The special increase, said commissioners, should be across the board, benefiting all veterans with service-connected health conditions, and it should be as large as 25 percent for the most severely disabled.
The commission argued that disability pay compensates for average loss in lifetime earnings but fails to provide any added monetary award for diminished quality of life.
Quality of life “is addressed in a limited fashion” by special monthly compensation payable for loss of limbs or use of limbs, said the commission. But it called for development of a systematic method for evaluating and compensating for the impact of disability on quality of life. Meanwhile, Congress should allow an interim increase of up to 25 percent.
What happen to that idea?
It fell flat, said retired Lt. Gen. Terry Scott, a former Army Ranger who chaired the benefits commission.
“The terms ‘across the board’ and ‘up to 25 percent’ were not well received anywhere outside the veterans community,” Scott explained.
His own position also has changed, Scott said.
That’s significant because he not only had chaired the commission through years of hearings and study but now chairs the Advisory Committee on Disability Compensation.
That panel was created by Congress in 2008, part of the Veterans’ Benefits Improvement which directed that the VA secretary modernize the disability compensation system and address its mammoth backlog.
Scott’s fallback position to an across-the-board raise, which the advisory committee also seems to embrace, is to pay something extra to recognize loss in quality of life only for the most seriously disabled veterans. That could be done by expanding the monthly portion of disability pay or by adopting a similarly rigid model for compensating for “non-economic loss.”
“Where I have retrenched, based on this committee’s studies and the things we’ve done, (is to) pretty much agree that the additive monetary benefit for quality of life should be based on really severe disability.”
The good thing about using the monthly payment model, Scott said, “is that it is very tightly prescribed. There is not a lot of latitude to deal with. You fit inside the parameters of one of those categories or you do not…It is not subject to a lot of subjectivity (or) any sort of gamesmanship.”
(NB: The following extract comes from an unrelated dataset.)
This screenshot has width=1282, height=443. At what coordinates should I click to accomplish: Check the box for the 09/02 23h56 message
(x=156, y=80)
Feedback from VA and Congress “was that a targeted approach for those suffering from severe disability, and a very clear ‘non-economic’ or quality-of-life loss (payment) is a sellable proposition,” Scott said.
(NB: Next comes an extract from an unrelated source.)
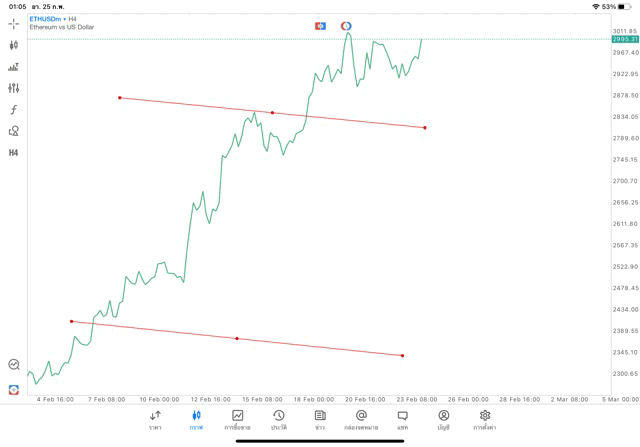The width and height of the screenshot is (640, 447).
Task: Open chart type candlestick icon
Action: pyautogui.click(x=14, y=45)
The 11-member advisory committee is a lower-profile entity than was the benefits commission. It has met 20 times since fall of 2008 with responsibility both to advise and to pressure the VA secretary on steps, schedules and priorities for modernizing disability ratings.
VA officials last year developed a master plan for doing the work over six years. Scott’s committee, which includes medical and scientific experts, is monitoring that effort closely.
“The principle goal of the committee is to continue to over watch the plan, making sure it is not abandoned in favor of some other priority. In other words, we are probably going to be their hair shirt in terms of saying, ‘OK, we’ve seen your plan. You said you’re going to do this in 2010 and this in 2011. Tell us where you are.’”
Scott applauded VA’s work so far to upgrade the ratings, including changes in the way traumatic brain injury and burn scars are rated. The master plan, he said, includes a schedule to review disability ratings across all 15 body systems.
“If they are able to execute that plan, I think it will aid veterans, present and future” and reduce the backlog of claims, Scott said.